Ce système ingénieux permet au gérant de se faire des amis, sans que l'on puisse prouver quoi que ce soit contre lui !
Eh bien, c'est ce diable de gérant que le maître félicite ! Et il le félicite très sincèrement : "Bravo, un grand bravo pour l'astuce ! » Vous vous souvenez peut-être, il y a quelques années, des malfrats avaient installé un bancomat dans une rue de Bâle, un faux, mais plus vrai que vrai, bien accroché au mur, avec un écran animé. Je pense que nous nous y serions tous fait prendre. Les gens introduisaient leur carte, composaient leur code, que la machine enregistrait tout en avalant la carte.
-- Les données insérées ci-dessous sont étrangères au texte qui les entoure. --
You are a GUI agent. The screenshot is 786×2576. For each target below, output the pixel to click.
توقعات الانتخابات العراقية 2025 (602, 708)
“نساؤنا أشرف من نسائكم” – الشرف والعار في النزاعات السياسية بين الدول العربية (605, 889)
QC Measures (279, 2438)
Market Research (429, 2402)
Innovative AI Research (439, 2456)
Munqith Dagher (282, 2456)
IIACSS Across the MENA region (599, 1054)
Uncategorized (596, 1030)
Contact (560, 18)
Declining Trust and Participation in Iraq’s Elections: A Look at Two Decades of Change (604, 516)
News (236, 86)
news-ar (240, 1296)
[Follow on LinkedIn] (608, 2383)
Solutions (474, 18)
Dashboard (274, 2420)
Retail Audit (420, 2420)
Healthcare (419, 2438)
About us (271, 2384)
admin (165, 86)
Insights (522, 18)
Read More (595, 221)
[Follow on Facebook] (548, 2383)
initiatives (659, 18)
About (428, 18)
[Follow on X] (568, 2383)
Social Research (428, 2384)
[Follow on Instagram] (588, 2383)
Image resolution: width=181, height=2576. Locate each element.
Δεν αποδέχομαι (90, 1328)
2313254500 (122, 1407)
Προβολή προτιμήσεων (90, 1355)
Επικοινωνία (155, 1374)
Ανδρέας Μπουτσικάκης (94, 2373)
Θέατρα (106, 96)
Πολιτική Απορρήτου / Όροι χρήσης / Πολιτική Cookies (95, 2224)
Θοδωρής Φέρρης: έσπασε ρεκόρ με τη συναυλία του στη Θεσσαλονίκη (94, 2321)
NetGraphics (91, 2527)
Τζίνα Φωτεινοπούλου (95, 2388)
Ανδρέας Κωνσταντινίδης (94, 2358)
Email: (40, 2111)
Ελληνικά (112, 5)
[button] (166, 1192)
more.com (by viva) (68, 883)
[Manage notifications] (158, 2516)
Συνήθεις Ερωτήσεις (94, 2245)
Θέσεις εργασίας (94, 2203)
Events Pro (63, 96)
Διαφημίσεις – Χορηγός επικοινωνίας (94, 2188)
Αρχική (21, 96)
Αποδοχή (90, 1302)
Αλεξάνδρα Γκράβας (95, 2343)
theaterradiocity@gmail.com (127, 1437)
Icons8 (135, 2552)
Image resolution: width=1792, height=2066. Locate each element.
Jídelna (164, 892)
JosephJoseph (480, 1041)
La suite est très simple. Il suffit de relever les données enregistrées et d'aller se servir à un vrai bancomat, munis de la carte et du code. L'idée est géniale, mais je pense qu'aucune des victimes n'a admiré le coup. Et pourtant Jésus nous cite un tel malfrat en exemple ! Il se sert sur le compte de son patron ! Eh bien bravo !
Cette parabole voudrait nous apporter un enseignement, mais il n'y a aucun personnage net dans cette histoire ! À commencer par le maître, qui accuse sur de simples ragots, ensuite le gérant, qui fait son montage financier et finalement les débiteurs qui, sans scrupule, se rendent complices ! Et c'est tout ce beau monde que Jésus voudrait nous citer en exemple !
Il faut bien comprendre que la parabole ne nous parle pas d'argent ! Heureusement, car c'est une question qui nous met facilement mal à l'aise dans l'Église, nous avons des rapports parfois si ambigus avec les biens de ce monde. L'Évangile nous pousse à partager, mais la société nous pousse à thésauriser, à avoir un résultat meilleur d'année en année, à faire de bons placements et de juteux bénéfices. Ce n'est pas pour rien que l'Évangile nous met par ailleurs en garde : l'argent est un bon serviteur, mais un très mauvais maître et il peut vite devenir un dieu impitoyable. Quand on n'en a pas, on n'est pas bien, parce qu'on en a vraiment besoin et quand on en a, on n'est pas bien non plus, parce qu'on en veut plus et toujours plus.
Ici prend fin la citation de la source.